What is considered "arms"?

Muskets? Or a nuclear bomb?

Or something inbetween? Hand grenade? Semi automatics?

Sadly, you can't take something written that long ago and blindly apply it to what's going on today.

If you think you can then I want to know where I can buy those grenades I've been wanting. (I can't afford to go nuclear).


----------



## Greguzzi

Hunt to Eat said:


> If only, right? But, hey, let me know when I can help you again. As everyone here knows, I drive Uber as a means of community service. I guess we could say the same for my participation here. I really don't mind helping out.


You are helping no one with your lies. Carry on with the condescension, though!


----------



## Greguzzi

Fuzzyelvis said:


> What is considered "arms"?
> 
> Muskets? Or a nuclear bomb?
> 
> Or something inbetween? Hand grenade? Semi automatics?
> 
> Sadly, you can't take something written that long ago and blindly apply it to what's going on today.
> 
> If you think you can then I want to know where I can buy those grenades I've been wanting. (I can't afford to go nuclear).

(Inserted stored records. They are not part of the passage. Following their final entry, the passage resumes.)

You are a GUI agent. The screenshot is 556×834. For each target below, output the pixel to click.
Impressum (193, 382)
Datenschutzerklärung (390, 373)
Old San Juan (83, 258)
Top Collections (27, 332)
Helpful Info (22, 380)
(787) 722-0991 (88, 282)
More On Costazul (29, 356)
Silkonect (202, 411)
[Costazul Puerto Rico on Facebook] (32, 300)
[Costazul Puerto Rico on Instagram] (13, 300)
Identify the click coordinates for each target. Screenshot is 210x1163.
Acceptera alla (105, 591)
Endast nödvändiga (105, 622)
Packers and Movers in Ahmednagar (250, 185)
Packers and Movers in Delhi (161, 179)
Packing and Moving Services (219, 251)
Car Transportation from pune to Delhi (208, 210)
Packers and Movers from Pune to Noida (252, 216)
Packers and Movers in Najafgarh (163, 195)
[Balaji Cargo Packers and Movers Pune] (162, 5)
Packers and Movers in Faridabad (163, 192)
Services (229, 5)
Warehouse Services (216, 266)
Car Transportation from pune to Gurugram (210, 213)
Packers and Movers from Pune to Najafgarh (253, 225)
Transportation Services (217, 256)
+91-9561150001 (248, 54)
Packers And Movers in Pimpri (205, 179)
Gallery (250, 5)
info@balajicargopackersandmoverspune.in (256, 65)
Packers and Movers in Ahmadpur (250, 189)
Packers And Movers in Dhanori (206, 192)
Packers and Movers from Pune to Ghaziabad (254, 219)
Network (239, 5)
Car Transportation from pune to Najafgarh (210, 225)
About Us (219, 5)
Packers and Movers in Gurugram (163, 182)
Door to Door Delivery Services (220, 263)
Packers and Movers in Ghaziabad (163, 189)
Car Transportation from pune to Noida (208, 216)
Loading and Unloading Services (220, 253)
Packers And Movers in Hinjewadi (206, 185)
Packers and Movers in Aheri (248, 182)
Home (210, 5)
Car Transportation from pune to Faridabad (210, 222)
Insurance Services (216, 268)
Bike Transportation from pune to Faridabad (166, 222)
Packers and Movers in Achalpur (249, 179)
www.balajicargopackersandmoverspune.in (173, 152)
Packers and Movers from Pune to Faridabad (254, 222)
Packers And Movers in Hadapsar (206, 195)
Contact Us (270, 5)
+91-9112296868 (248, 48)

Really? How can you make a document written with quill pen "written that long ago" apply to the internet and modern communications? If it's not written with a quill pen, is it protected speech? Could our Founding Fathers have envisioned television? Worldwide cable TV? the Internet? How is that different than weapons?

The short answer to your rhetorical question is that each citizen is entitled to arm him or herself with the arms of a modern soldier, the same as a modern journalist is allowed to arm him or herself with the modern equivalent of a quill pen, including TV and the innerneck. Semi-automatics? Yes, we already can, until people like you act to take them away. In the spirit of the 2A, that means full-auto machine guns like our soldiers have, plus grenades, etc. Anything used by a modern soldier. Further, in the 1770s, it meant cannon, which were the most destructive weapons available then. The Founding Fathers allowed private citizens to own cannon. We should, too.

How have Americans fallen so far that we now want to cede to the goobermint the freedoms that cost so many their lives two centuries ago?

And when did so many Americans come to trust the _government_, over their fellow citizens? That's just un-American.


----------



## Hunt to Eat

Sydney Uber said:


> Gun advocates are in utter denial of the truth.
> 
> They should all be lined up against a wall and....and.....and spoken to VERY harshly!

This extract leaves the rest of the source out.